Speaker
Description
The design of a single particle counter for therapeutical proton beams based on Low Gain Avalanche Diodes (LGADs) optimized for very fast signals is carried on in the framework of the INFN MoveIt research project. Fast signal shaping front-end electronics is mandatory in this application in order to deal with particle rates of the order of hundreds of MHz. Two preamplifier architectures, one based on a fast Charge Sensitive Amplifier with self-reset capabilities and a second one based on a Trans-Impedance Amplifier have been developed in a commercial CMOS 0.11 $\rm\mu m$ technology and submitted to the foundry.
Summary
The INFN MoVe-IT (Modeling and Verification for Ion beam Treatment planning) research project aims at developing models for biologically optimized treatment planning systems in proton beam therapy and dedicated devices for plan
verification.
In this framework a single particle counting detector and readout electronics for therapeutical proton beams is under development. The device will have to cope with fluxes up to 10^9 cm2/s, while keeping the pileup probability below
1%. The detector is based on Low Gain Avalanche Diodes (LGADs) implemented with thin sensors (50 um) and gains of 10-20, thus optimized for very fast signals. The current prototype covers a 30x30 mm^2 area; currently two different sets of strip geometries are under evaluation.

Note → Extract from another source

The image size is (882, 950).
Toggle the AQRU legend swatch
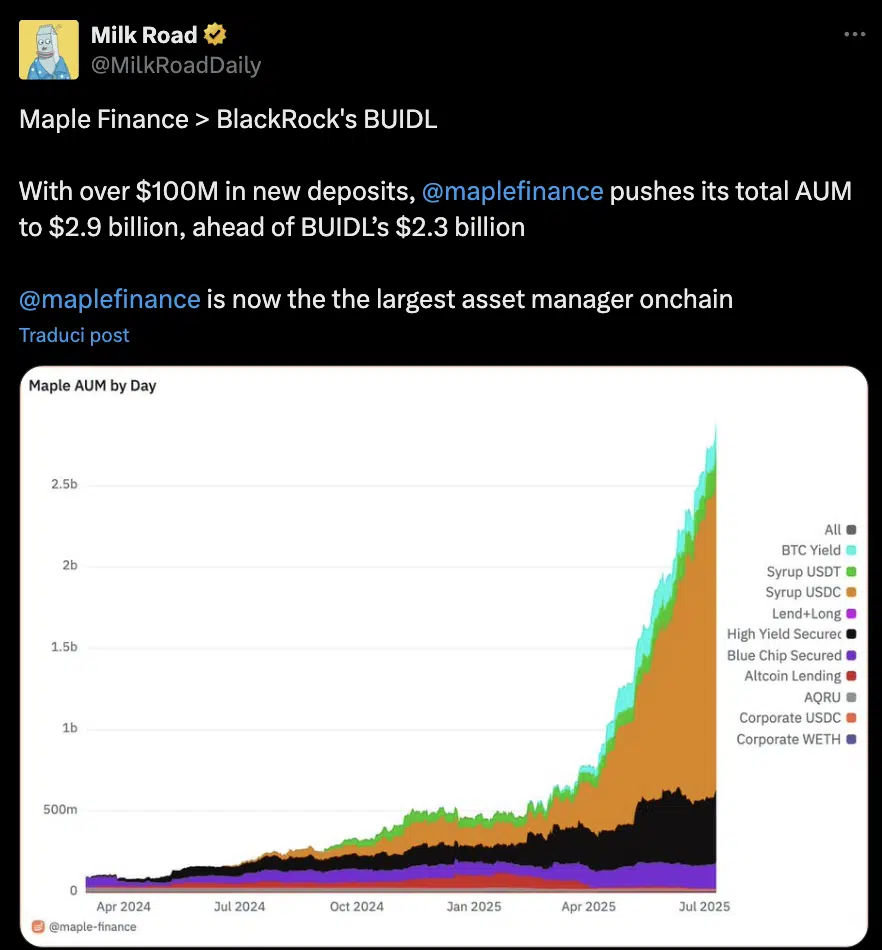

The front-end electronics has to deliver not only fast rising times, as in timing measurement applications, but also a short signal duration in order to minimize the pile-up counting inefficiencies (instantaneous rates of 100 MHz or higher are expected in each readout channel). Moreover, in the energy range of therapeutical beams, the input charge dynamic range can be fairly large (between 3 and 150 fC) considering the large energy loss fluctuations in thin sensors.
Two different readout architectures have been developed in order to fulfill these demanding requirements. Both architectures, named ABACUS_v1a and ABACUS_v1b, have been designed in a CMOS 0.11 um technology and submitted to foundry on January 2018 in two different 24 channels test chips.
The first architecture is a high bandwidth TransImpedance Amplifier (TIA) based on a differential amplifier with resistive load and gain boost current sources, and a resistive feedback. Such schemes are commonly used for the readout of silicon photodiodes (PD) in optical receivers; however the typical PD capacitance is an order of magnitude lower than the one of the MoveIt LGADs and therefore it is more difficult to provide the required bandwidth with a sufficient transimpedance gain. Two flavours of this solution
have been designed and prototyped to address this issue : a two stage TIA and a single stage TIA driven by a current buffer. The first solution reduces the effects of the input capacitance by increasing the open-loop gain, at the expense of increase in power consumption and a slight decrease in
speed. The second solution decouples the detector from the gain stage, thus providing a lower sensitivity to the input capacitance. On the other hand, the buffer stage provides an extra contribution to the noise.
The second architecture is a fast Charge Sensitive Amplifier (CSA) based on a cascoded single ended amplifier with gain boost, followed by a comparator. In order to shorten the RC tail, a digital reset of the integrating capacitor has been implemented. The reset signal is automatically generated by the output comparator; a recovery system has been implemented to keep the reset signal width sufficiently large to effectively discharge the capacitor. Local channel DACs have been implemented to fine tuning of the comparator threshold.
The discriminator output for both architectures drives a differential CML driver to maintain high signal rate.